According to his family, Bearheels had mental illnesses and was lost in Omaha after being kicked off an interstate bus going from South Dakota to Oklahoma. Relatives said they think Bearheels stopped taking his medicine.

Lucas LaRose, a commissioner on the Nebraska Commission on Indian Affairs, said the meeting was scheduled to discuss how Native Americans are treated in Omaha.

“There’s this general belief that if you’re a person of color in this city, a lot of times your opinion doesn’t count,” LaRose said. “Having them (city officials) take the time out of their day to really address this issue shows that they’re serious. I was encouraged by the fact that they confessed to some errors.”

Mayor Jean Stothert will create the advisory board by executive order. In the past, Stothert has created similar boards focused on LGBTQ, veterans and millennial issues.

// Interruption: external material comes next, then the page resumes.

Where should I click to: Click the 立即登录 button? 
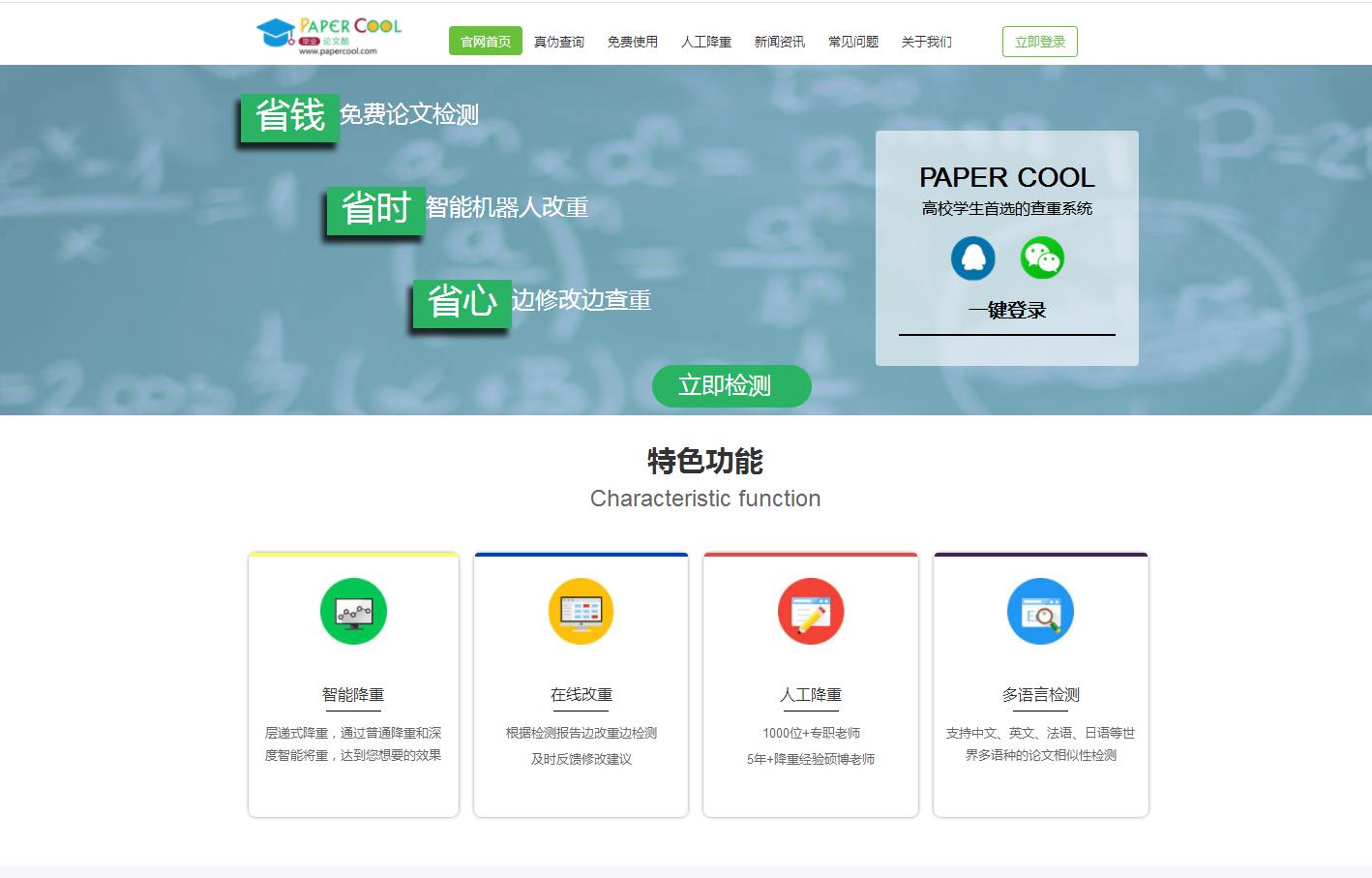click(x=1039, y=42)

Police Chief Todd Schmaderer will organize training on Native American culture sensitivity. Rudi Mitchell, another commissioner on the state Indian Affairs Commission, has offered to train officers.

Mitchell said long hair is considered sacred for Native American men, so he and LaRose said it was troubling when they heard an officer used Bearheels‘ ponytail to drag him across a parking lot.

Schmaderer recommended the city fire Scotty Payne and Ryan McClarty, two of the officers involved in Bearheels‘ death. Officers Jennifer Strudl and Makyla Mead, who were at the scene before Payne and McClarty arrived, are placed on paid administrative leave pending an investigation.